Но ни падения тела убиенной журналистки, ни иных звуков, свидетельствующих о том, что начальник наказал подчиненную физически, не последовало. Наоборот, шеф спросил уже чуть поспокойнее — видимо, утомился орать:
— Почему ты этого не знала?
— Презентация очень долго не начиналась, я не стала дожидаться и ушла, — честно призналась Марго, надеясь, что ее откровенность обезоружит шефа. Провинившаяся журналистка решила признаться, что закружилась в любовном романе, всю неделю провела как в угаре и потому пренебрегла профессиональными обязанностями. Она уже открыла рот, чтобы выложить все это своему покровителю, но тот ее опередил.

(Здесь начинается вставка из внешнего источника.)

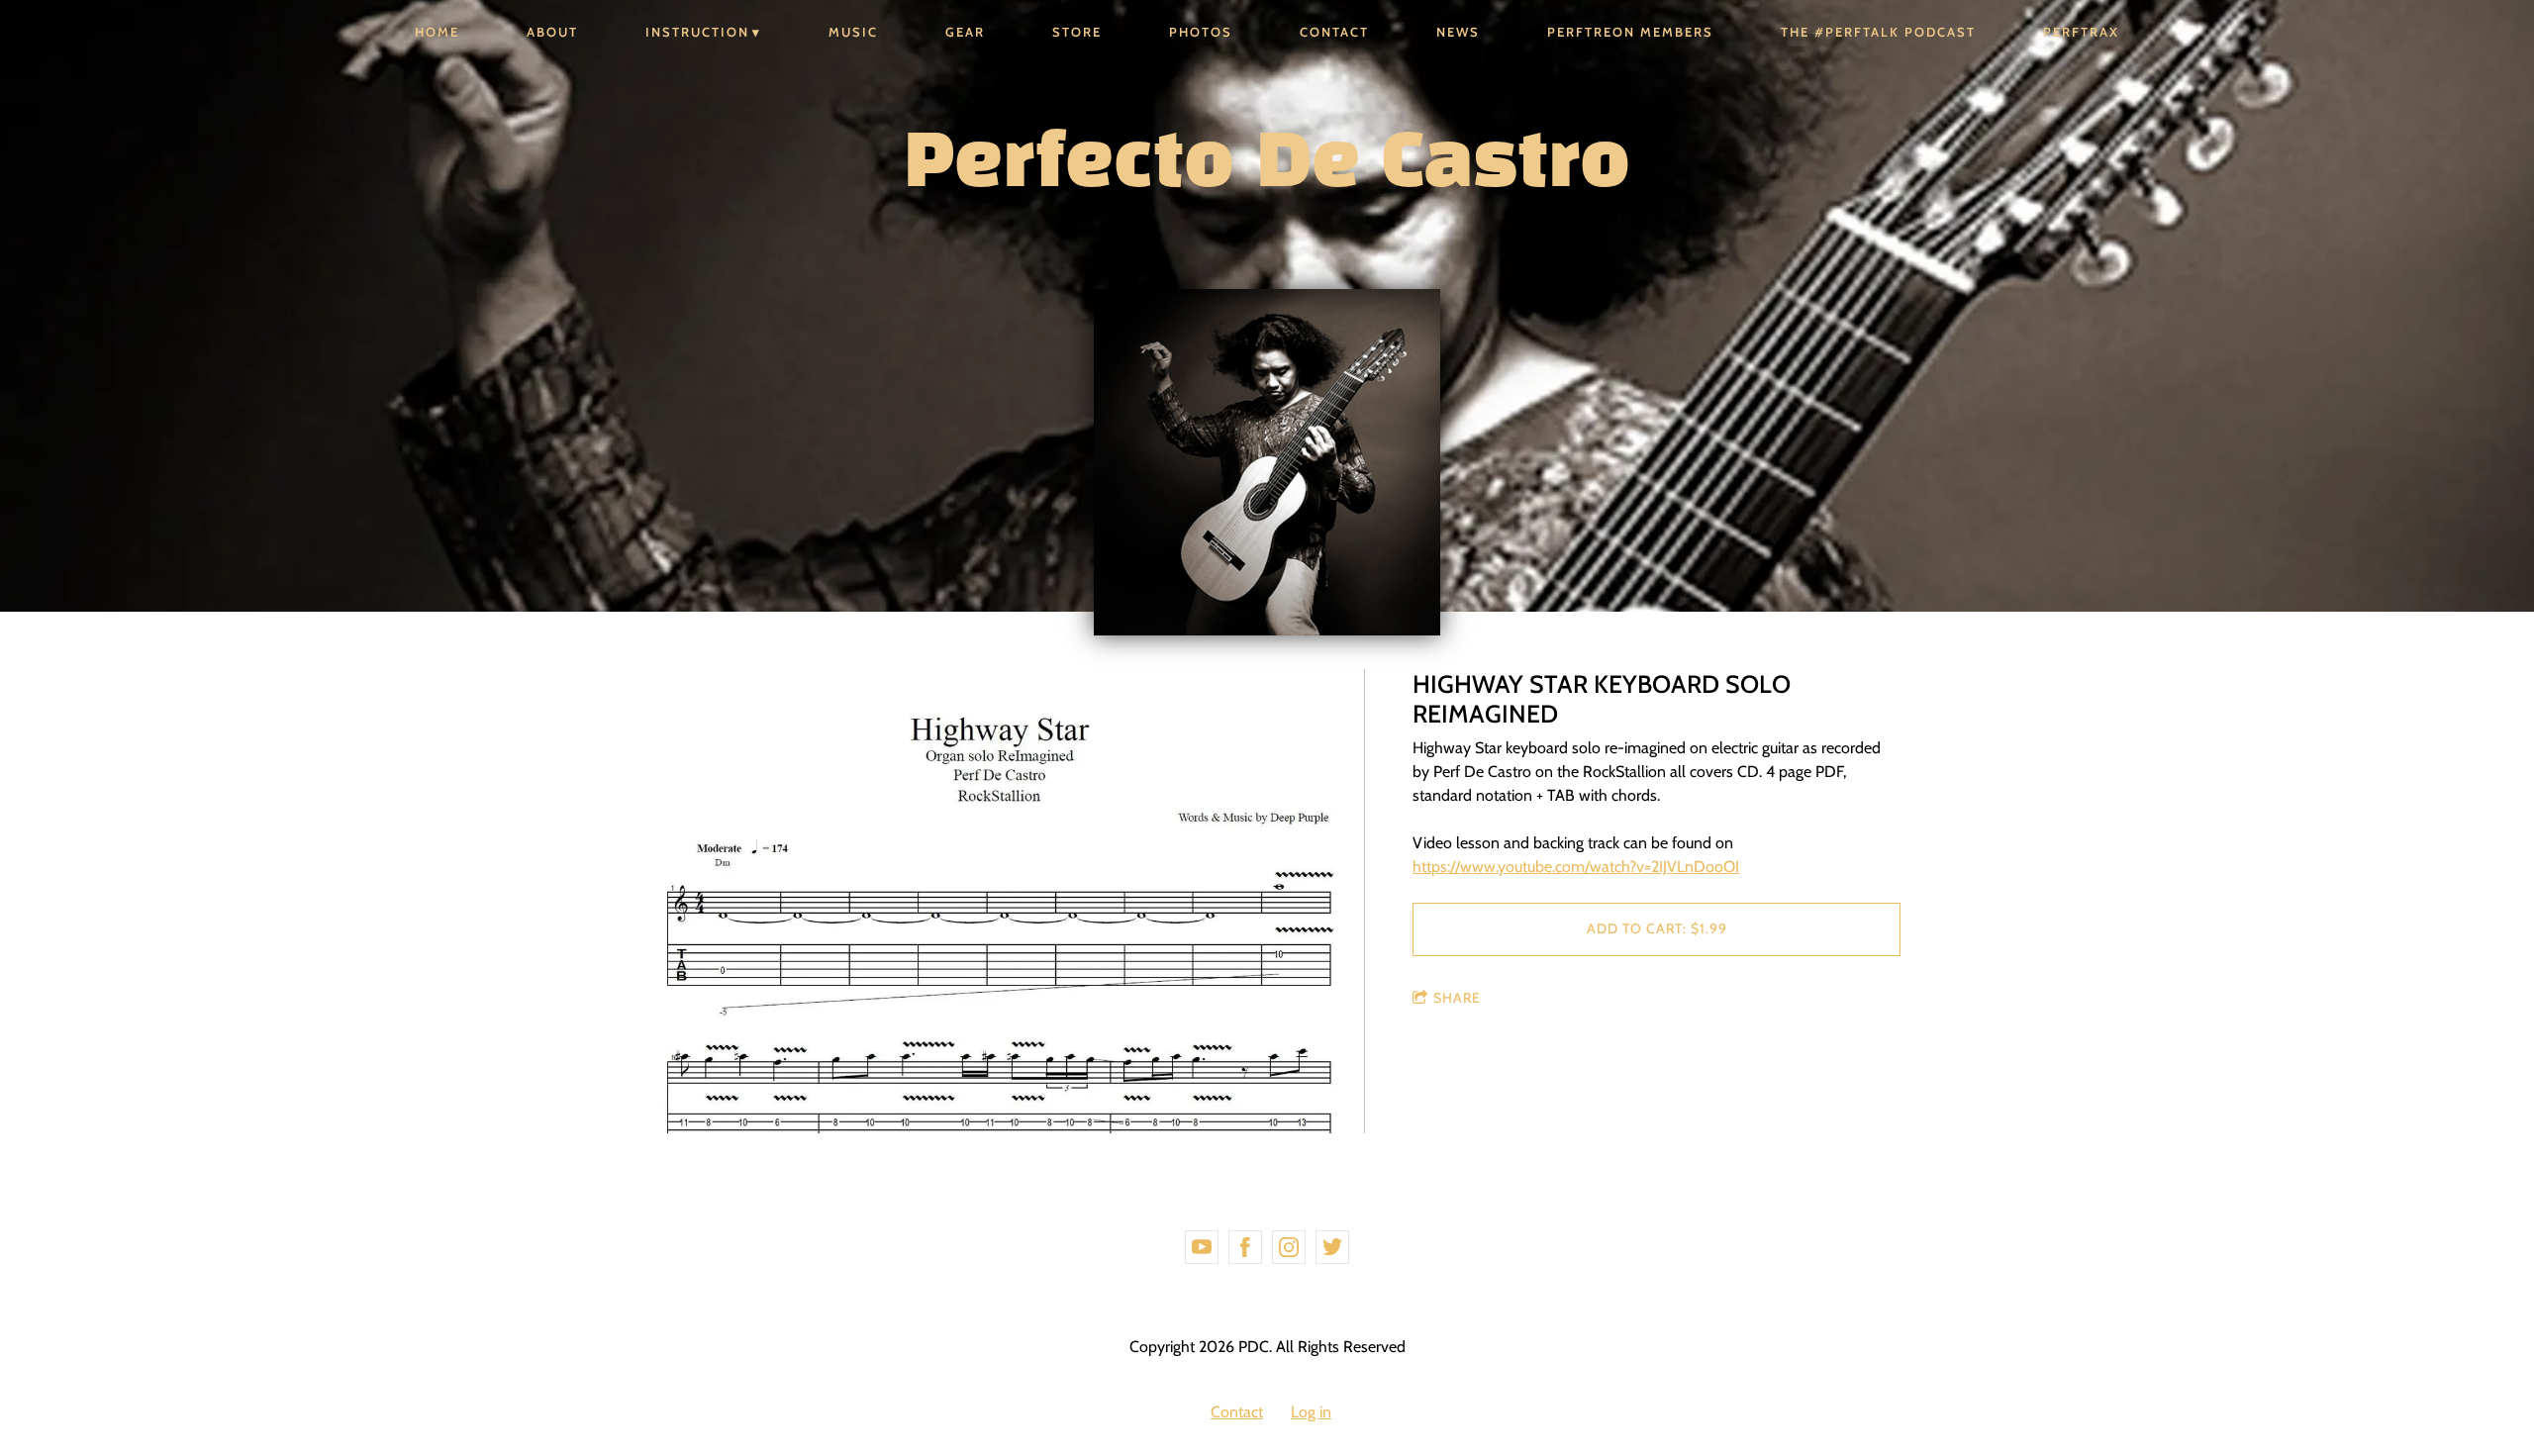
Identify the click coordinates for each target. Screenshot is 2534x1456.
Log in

— Ну и дура, — уже обычным голосом произнес Самсоныч. — Приличный журналист должен быть в курсе всего происходящего, а профи — заранее почуять сенсацию и опередить всех, первым представив материал в редакцию. А ты была рядом с сенсацией и все прошляпила, идиотка, потому что тебе, видите ли, надоело ждать! Мало того, ты впервые слышишь, что Астралова погибла. Вся Москва гудит об этом убийстве, а журналистка, которую я считал лучшей в коллективе и ставил в пример другим, даже не в курсе, что покойницу уже отпели и похоронили. Прошлявшись где-то почти неделю и даже не удосужившись позвонить, ты имеешь наглость принести фальшивку, да к тому же пишешь о трагически погибшей звезде в столь уничижительной тональности, будто речь идет об уборщице, которую по пьянке поколотил муж. Я ошибся, возлагая на тебя особые надежды. Твой потолок — кропать на коммунально-бытовые темы. Ты уволена.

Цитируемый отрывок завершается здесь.